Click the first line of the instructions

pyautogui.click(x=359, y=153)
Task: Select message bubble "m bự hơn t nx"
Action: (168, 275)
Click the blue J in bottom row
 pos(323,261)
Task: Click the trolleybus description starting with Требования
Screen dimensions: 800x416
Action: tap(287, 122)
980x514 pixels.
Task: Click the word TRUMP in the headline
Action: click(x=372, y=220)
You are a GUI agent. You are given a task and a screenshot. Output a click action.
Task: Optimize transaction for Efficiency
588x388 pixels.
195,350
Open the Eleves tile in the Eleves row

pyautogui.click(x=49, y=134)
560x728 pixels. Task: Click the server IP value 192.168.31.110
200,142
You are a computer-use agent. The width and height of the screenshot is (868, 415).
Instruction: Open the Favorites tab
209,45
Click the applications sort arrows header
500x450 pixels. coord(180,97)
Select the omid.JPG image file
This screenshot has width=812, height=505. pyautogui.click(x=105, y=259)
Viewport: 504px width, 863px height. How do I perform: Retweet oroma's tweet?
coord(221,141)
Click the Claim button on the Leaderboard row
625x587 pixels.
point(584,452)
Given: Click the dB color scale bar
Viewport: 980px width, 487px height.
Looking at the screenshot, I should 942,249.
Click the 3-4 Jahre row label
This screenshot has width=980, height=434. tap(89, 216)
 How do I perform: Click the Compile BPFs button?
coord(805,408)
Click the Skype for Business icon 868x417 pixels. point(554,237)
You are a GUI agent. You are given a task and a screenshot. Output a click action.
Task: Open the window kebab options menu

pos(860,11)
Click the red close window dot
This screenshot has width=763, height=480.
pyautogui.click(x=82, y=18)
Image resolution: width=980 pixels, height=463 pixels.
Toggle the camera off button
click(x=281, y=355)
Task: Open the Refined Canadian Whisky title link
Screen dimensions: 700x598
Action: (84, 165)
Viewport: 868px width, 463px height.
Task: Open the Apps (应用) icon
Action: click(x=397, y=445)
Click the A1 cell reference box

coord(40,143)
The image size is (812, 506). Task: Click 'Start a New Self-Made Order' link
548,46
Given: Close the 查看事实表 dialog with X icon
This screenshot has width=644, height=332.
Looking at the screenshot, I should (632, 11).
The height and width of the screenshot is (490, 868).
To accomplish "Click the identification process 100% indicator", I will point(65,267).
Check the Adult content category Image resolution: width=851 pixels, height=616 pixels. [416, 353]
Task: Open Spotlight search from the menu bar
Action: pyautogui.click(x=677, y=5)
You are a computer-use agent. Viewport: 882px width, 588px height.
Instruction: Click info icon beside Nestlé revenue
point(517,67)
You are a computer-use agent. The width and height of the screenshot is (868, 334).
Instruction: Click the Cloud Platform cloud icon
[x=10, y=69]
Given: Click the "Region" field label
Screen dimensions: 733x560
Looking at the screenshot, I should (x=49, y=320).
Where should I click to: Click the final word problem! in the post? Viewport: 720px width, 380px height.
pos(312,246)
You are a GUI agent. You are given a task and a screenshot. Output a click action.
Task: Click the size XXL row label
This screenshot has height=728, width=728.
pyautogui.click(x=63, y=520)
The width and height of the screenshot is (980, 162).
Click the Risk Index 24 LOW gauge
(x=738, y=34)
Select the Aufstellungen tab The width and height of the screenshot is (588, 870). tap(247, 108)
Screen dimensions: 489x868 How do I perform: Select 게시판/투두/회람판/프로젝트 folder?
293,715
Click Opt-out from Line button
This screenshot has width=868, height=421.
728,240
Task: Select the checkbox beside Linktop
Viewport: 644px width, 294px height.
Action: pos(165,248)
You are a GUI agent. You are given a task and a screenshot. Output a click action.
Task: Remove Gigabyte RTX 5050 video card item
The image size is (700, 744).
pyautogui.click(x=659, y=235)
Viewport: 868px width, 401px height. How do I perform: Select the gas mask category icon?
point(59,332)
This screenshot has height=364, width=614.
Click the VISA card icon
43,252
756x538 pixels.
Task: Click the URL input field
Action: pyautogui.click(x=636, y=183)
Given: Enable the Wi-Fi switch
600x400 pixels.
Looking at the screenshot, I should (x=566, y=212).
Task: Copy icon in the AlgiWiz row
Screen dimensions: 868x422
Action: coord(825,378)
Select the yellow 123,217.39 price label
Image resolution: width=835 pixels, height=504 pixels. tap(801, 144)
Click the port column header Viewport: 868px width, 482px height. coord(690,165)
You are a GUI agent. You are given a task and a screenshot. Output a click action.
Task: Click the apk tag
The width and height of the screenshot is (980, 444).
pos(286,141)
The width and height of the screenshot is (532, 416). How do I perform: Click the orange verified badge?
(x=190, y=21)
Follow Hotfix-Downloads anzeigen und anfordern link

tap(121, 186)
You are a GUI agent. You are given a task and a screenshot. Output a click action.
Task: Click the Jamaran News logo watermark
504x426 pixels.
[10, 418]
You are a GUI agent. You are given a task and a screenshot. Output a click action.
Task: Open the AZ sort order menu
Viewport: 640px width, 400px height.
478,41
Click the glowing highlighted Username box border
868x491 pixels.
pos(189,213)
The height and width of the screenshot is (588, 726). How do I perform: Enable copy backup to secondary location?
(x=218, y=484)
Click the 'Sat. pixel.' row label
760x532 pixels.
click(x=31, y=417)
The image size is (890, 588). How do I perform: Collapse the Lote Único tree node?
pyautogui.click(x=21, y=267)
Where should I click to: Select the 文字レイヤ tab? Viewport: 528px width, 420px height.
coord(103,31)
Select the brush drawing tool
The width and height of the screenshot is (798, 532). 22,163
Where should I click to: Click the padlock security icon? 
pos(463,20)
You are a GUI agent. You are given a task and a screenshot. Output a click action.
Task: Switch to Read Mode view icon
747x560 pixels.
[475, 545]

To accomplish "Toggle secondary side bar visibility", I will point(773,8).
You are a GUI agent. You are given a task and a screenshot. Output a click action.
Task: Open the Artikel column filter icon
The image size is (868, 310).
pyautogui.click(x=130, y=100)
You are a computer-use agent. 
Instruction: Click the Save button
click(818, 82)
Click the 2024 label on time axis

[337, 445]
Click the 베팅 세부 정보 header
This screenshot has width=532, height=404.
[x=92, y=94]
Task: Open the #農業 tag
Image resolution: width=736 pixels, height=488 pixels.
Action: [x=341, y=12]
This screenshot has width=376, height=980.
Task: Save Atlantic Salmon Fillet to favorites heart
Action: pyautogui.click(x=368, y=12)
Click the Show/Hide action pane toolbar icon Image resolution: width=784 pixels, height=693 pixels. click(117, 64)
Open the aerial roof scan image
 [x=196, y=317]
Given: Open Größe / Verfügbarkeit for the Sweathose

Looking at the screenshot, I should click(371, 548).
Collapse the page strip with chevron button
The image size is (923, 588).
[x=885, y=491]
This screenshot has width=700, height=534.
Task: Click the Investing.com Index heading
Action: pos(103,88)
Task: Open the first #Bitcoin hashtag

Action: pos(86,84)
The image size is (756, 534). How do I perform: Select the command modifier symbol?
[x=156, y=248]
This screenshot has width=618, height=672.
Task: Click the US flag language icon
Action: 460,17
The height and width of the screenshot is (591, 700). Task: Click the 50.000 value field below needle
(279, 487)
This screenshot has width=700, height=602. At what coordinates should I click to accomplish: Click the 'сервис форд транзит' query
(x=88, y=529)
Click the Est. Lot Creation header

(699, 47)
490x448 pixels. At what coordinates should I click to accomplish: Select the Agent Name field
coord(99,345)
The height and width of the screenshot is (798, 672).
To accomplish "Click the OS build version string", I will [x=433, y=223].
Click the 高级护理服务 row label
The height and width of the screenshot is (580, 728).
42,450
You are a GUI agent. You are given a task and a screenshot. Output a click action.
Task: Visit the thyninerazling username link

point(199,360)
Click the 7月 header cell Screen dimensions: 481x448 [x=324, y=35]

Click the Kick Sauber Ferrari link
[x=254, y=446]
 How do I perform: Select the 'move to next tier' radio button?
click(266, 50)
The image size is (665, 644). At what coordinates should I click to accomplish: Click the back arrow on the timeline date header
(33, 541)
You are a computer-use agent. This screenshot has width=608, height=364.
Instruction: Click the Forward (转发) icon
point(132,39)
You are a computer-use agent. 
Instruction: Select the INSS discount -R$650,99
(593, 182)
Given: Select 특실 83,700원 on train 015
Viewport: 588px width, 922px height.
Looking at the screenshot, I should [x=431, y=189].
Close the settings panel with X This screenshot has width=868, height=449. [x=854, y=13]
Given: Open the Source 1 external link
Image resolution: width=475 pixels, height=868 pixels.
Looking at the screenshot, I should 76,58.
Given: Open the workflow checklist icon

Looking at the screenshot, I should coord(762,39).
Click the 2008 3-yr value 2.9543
————————
INSTRUCTIONS TO FOLLOW =>
Going down the listing above, begin printing at the line with "Viewport: 980px width, 487px height." and finish with the line with "Click the red close window dot", exactly as they appear.

REPLY TO THE EXERCISE =>
Viewport: 980px width, 487px height.
Looking at the screenshot, I should 942,249.
Click the 3-4 Jahre row label
This screenshot has width=980, height=434. tap(89, 216)
 How do I perform: Click the Compile BPFs button?
coord(805,408)
Click the Skype for Business icon 868x417 pixels. point(554,237)
You are a GUI agent. You are given a task and a screenshot. Output a click action.
Task: Open the window kebab options menu

pos(860,11)
Click the red close window dot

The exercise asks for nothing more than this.